◆ Saved entries:
===============

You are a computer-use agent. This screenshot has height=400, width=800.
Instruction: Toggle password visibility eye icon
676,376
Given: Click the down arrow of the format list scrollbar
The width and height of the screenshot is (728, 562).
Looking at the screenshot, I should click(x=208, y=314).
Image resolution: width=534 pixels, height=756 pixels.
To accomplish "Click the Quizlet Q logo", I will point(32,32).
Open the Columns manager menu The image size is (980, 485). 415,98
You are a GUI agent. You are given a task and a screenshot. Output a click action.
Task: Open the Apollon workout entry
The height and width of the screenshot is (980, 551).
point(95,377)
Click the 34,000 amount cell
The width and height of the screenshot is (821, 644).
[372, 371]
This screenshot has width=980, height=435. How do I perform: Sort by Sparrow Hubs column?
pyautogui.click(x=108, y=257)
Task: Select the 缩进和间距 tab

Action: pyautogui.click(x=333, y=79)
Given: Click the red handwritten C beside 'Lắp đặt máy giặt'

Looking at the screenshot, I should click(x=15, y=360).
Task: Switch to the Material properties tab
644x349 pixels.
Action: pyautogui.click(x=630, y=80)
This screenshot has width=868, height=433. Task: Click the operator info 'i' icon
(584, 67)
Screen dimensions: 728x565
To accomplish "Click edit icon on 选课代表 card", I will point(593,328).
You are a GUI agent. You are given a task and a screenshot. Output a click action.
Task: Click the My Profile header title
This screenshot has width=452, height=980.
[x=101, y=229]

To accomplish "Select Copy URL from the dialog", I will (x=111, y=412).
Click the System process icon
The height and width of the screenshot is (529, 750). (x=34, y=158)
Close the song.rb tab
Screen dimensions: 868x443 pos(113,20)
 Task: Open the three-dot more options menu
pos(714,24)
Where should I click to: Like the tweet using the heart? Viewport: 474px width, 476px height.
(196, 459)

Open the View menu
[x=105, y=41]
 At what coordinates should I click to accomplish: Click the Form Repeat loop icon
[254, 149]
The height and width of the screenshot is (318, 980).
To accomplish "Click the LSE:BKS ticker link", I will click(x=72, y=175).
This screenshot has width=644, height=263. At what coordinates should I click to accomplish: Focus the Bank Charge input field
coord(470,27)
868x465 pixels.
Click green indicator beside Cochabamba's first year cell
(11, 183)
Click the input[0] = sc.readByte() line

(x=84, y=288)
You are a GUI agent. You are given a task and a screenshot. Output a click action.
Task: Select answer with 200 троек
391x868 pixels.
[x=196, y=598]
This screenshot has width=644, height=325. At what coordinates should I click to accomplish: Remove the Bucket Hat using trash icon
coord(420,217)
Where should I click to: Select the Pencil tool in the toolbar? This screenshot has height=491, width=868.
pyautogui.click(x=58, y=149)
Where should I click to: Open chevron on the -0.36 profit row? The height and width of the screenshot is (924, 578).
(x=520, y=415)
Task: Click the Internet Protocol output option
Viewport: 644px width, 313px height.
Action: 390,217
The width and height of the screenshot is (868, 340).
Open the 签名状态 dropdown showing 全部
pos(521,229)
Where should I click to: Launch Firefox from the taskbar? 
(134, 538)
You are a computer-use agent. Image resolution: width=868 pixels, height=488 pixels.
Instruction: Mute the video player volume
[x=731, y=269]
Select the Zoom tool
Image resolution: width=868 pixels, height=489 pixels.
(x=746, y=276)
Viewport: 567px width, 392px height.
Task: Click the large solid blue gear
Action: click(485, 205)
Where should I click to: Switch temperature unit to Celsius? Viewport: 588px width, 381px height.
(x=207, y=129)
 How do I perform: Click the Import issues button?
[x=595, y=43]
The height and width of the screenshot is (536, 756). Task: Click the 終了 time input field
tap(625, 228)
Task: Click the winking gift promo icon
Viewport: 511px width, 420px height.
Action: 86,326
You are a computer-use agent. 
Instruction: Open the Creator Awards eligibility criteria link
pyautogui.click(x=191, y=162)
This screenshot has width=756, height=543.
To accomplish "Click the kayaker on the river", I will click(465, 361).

===============

◆ What to do:
For this exercise, repeat exactly the lines of the data above from the one with "Close the song.rb tab" down to the one with "The height and width of the screenshot is (318, 980).", both end lines included.

◆ Answer to the exercise:
Close the song.rb tab
Screen dimensions: 868x443 pos(113,20)
 Task: Open the three-dot more options menu
pos(714,24)
Where should I click to: Like the tweet using the heart? Viewport: 474px width, 476px height.
(196, 459)

Open the View menu
[x=105, y=41]
 At what coordinates should I click to accomplish: Click the Form Repeat loop icon
[254, 149]
The height and width of the screenshot is (318, 980).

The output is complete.